Vous avez sans doute du entendre dire que les planches sont les travaux que présentent les francs-maçons à leurs frères de Loge. Vous entendrez sans doute parler de planche philosophique ou de planche symbolique. Je m’inscris en faux et refuse ce distinguo. Si une planche dite philosophique était un traité de philo nous aurions intérêt à aller dans un café philo rencontrer un philosophe qui nous en apprendrait sans doute plus. Quant aux planches dites symboliques, de grands spécialistes maçons en ont fait l’exégèse dans des livres ; il me semble inutile de les copier ou de vouloir faire mieux. Les Francs-Maçons seraient-ils des philosophes ou des symbolistes pour autant ? Deviendraient-ils de grands spécialistes parce qu’ils « planchent » et utilisent parfois des mots pompeux et abscons. Non les Francs-Maçons ne sont rien de tout cela ; ni des philosophes ni des symbolistes.
Une planche n’est pas une dissertation sur un sujet donné. Lors de sa présentation, elle ne se veut pas parfaite mais bien au contraire comme reflétant le moi le plus profond et personnel de celui qui la présente.
Alors qu’est ce que c’est qu’une planche ?

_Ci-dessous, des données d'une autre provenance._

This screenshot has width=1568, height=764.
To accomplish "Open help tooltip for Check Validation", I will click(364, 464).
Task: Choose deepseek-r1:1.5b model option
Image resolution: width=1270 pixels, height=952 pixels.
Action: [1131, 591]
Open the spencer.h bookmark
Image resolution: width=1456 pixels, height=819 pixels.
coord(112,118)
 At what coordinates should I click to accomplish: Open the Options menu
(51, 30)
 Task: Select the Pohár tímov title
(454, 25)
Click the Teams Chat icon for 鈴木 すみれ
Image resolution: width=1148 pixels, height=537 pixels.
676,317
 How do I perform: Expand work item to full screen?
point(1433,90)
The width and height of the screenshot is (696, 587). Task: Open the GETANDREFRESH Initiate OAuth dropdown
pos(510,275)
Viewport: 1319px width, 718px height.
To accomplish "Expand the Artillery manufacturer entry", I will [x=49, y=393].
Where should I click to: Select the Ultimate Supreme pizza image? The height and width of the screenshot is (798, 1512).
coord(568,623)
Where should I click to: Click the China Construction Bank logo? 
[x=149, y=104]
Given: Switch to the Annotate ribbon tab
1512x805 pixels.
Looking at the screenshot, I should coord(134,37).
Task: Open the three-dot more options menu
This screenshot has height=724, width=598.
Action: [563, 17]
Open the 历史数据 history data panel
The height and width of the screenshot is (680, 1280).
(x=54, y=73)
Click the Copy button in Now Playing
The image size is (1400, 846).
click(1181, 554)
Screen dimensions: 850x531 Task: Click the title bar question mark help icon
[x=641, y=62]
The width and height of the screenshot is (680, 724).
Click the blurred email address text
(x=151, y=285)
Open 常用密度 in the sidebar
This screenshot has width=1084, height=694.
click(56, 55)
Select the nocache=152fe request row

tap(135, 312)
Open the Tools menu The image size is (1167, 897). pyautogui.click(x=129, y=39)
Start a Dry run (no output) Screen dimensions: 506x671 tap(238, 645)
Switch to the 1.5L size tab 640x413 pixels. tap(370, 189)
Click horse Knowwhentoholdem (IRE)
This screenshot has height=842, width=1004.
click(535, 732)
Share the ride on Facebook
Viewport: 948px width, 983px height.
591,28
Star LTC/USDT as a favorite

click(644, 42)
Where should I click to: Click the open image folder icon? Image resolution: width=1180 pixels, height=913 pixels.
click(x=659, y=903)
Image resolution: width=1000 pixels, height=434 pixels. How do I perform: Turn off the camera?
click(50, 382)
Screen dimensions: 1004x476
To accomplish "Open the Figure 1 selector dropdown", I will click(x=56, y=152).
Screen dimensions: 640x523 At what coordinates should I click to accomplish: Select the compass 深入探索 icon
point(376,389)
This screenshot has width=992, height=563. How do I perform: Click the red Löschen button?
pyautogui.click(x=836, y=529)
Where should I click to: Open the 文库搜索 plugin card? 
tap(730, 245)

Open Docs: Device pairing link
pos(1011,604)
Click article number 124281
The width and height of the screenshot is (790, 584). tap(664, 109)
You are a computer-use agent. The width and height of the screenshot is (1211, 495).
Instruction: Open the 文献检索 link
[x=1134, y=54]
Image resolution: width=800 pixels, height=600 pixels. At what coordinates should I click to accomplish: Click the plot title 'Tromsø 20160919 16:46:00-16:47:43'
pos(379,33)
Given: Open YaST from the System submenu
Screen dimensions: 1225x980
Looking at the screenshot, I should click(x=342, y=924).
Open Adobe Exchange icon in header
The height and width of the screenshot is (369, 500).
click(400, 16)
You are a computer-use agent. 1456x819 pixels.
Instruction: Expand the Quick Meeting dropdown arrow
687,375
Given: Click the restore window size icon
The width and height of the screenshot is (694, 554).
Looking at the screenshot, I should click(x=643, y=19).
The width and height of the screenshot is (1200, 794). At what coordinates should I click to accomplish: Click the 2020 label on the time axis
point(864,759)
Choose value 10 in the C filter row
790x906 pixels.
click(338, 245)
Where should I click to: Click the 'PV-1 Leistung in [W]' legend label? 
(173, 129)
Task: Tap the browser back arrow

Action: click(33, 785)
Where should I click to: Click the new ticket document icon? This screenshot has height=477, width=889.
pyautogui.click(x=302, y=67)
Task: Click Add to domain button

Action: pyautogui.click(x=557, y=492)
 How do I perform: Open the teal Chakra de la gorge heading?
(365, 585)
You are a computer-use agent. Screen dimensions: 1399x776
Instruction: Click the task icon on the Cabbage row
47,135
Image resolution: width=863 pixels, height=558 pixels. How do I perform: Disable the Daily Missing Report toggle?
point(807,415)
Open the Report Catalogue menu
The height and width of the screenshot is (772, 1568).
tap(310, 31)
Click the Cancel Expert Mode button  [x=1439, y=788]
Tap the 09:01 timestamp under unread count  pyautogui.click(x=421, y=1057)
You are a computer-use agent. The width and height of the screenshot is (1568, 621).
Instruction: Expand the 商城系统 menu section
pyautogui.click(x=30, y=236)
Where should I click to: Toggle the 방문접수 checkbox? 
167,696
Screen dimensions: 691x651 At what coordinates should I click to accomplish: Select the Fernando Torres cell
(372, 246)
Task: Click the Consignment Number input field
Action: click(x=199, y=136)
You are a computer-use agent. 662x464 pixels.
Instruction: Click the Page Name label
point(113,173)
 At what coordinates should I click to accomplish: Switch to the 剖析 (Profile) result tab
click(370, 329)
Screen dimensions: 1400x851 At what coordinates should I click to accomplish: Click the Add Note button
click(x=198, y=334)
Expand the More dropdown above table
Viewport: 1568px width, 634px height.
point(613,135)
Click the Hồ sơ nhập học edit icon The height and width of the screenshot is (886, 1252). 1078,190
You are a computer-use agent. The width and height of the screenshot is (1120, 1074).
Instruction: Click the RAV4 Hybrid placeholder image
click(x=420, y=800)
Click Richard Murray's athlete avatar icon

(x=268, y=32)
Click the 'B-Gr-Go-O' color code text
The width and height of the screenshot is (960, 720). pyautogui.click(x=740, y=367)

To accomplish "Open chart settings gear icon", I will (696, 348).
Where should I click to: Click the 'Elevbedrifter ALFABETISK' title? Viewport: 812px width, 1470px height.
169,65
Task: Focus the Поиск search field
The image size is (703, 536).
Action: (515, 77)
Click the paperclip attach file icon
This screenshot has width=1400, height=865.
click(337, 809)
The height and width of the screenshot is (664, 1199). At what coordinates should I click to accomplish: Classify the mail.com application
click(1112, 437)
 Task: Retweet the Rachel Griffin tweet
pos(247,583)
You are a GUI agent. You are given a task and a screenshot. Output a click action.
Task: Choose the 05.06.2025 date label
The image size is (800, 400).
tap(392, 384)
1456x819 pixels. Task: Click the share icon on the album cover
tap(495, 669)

C’est d’abord un travail sur un sujet donné ou choisit quel qu’il soit. Mais pas n’importe quel travail ; un travail sur ce sujet certes mais en se servant des outils et symboles qui sont offerts aux Francs-Maçons au rite qu’ils pratiquent dans leur Loge. Par exemple pour exprimer la mesure, ils vont se servir du pavé mosaïque. Les outils et symboles leur servent à analyser leur travail, à trouver des solutions qu’ils proposent à leurs frères. Mais ce travail ne peut réellement être effectué que par un travail d’introspection et d’intérioriser les symboles du rite pratiqué.
Une planche c’est un savant mélange de soi-même, de symbolisme (pas pour le symbolisme en lui-même mais pour aider à traiter du sujet donné) et du sujet que l’on traite. Mais la planche ne s’arrête pas à tracer ou écrire cette fameuse planche. On doit aussi ternir compte que ce travail est destiné à être lu et que les Frères de la Loge la reçoivent par oral.
Et puis une planche ne se limite pas à sa présentation aux frères de sa Loge. Après sa présentation, les frères nous renvoient sur ce qu’ils ont compris de qui vient de leur être présenté. Par leurs interventions, leurs questionnements, ils enrichissent le travail présenté que chacun croyait sans doute abouti. Une planche n’est pas l’addition d’opinions plurielles, elle est une fulgurance entre la vision du conférencier et des frères de la Loge.
Les planches ne sont pas longues. L’attention de l’être humain, y compris des francs-maçons, surtout le soir, malgré tout l’intérêt du sujet traité, dépasse rarement la demi-heure. C’est une contrainte que chacun doit prendre en compte. Rares sont les planches qui peuvent se prolonger. Une fois, j’ai traité de l’initiation maçonnique à travers l’opéra de Mozart « La Flûte Enchantée ». Je ne pouvais pas traité un sujet aussi vaste en moins d’une heure et quart. Par l’illustration de croquis, de tableaux, de vidéos musicales de l’opéra, je suis parvenu à retenir l’attention de mes frères. Et nous avons eu des échanges pendant une demi-heure après la présentation. Mais ce fut bien la seule fois pour un sujet bien particulier qui présentait l’intérêt de pouvoir distraire les frères pendant les vidéos.
Les planches, s’il y en a une ou deux de présentées à chaque tenues, n’engagent pas chaque frère à en présenter souvent. Cela revient à une planche par an à peu près. Plus les planches dites d’élévation quand on doit passer compagnon et maître dont les sujets sont souvent imposés et qui doivent démontrés de la maîtrise du degré précédent.